* [Work required] Decide whether each statement below agrees with the passage on the Yom Kippur War that follows, and answer yes or no, quoting the words of the passage that settle it. (a) Egyptian forces attacked the Golan Heights. (b) Golda Meir and Moshe Dayan eventually resigned along with the military leadership. (c) The fighting lasted more than a month.

* [Text to read]

☆ ☆ ☆ ☆ ☆

It may be difficult to believe that our own ethical community could run so grossly off course. We usually imagine scenarios of moral isolation in distant times and places, or in dystopian visions. But of course this is the point: in our reluctance to suspect our own societies, do we not succumb to the social forces that invisibly just, morally autonomous people overcome—against which they struggle for their very sanity?
In fact, many contemporary societies grapple with wrongs and mistakes committed at times of large-scale moral failure. To consider the possibility of solitary moral resistance, we must look at our own past in relation to our present.
In Israel, the paradigmatic example of a war of necessity occurred in October 1973. The Arab Coalition, led by Egypt and Syria, launched a surprise attack against Israel on Yom Kippur, the most sacred day in Judaism, which occurred that year during the Muslim holy month of Ramadan. From the south, Egyptian forces crossed the Suez Canal, the 1967 cease-fire line, into Sinai. The Syrian army attacked the Golan Heights from the north. But Israel was able to regain the upper hand and secure a cease-fire that ended the war. In less than three weeks of fighting, 2,500–2,800 Israelis and at least 8,000 Arab Coalition forces were killed.
After the war, Israelis heavily criticized their government and military leaders both for ignoring all warning signs and for dismissing Egyptian attempts to negotiate a peace agreement before the combat began. The military leadership was forced to resign, and eventually Prime Minister Golda Meir and Minister of Defense Moshe Dayan joined them.
Yet today the Yom Kippur War is remembered as unavoidable. The same is true of all of Israel’s wars, no matter how poorly conceived or how many opportunities for de-escalation became known after the fact. Even military rule over the Palestinians, with its incremental but continuous expropriation of Palestinian lands, is viewed as an unfortunate but necessary status quo which has lasted for nearly five decades. Violence chooses us again and again. This deep-seated conviction is expressed in two infamous remarks attributed to Meier:
When peace comes we will perhaps in time be able to forgive the Arabs for killing our children, but it will be harder for us to forgive them for having forced us to kill their sons.
Peace will come when the Arabs will love their children more than they hate us.
It is not that the Israel Defense Forces is so named because it is only used defensively; rather, for Israelis, every use of the Israel Defense Forces is by definition a defensive act.

☆ ☆ ☆ ☆ ☆

Entries locating words and elements:
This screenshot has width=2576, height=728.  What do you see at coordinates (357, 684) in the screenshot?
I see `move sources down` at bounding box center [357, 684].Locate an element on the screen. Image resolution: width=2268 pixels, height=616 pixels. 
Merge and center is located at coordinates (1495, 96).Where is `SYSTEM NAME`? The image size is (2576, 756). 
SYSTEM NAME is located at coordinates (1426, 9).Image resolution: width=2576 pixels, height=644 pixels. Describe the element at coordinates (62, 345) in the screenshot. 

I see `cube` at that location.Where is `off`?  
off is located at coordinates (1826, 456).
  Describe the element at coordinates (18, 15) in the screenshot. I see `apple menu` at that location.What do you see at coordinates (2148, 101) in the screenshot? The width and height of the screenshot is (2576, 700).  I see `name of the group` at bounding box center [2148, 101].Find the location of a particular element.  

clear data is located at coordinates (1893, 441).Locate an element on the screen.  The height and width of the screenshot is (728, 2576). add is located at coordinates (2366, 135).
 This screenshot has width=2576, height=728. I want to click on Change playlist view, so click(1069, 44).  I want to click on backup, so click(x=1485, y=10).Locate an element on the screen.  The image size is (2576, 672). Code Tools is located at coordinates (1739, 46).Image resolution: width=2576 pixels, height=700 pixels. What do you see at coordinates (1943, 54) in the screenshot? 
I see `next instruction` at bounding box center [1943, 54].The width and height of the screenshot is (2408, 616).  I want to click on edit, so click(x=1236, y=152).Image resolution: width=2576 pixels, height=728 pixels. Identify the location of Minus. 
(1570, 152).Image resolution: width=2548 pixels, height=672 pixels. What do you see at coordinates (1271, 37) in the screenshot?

☆ ☆ ☆ ☆ ☆

* [Solution for this task]
(a) No: "The Syrian army attacked the Golan Heights from the north."
(b) Yes: "eventually Prime Minister Golda Meir and Minister of Defense Moshe Dayan joined them."
(c) No: "In less than three weeks of fighting"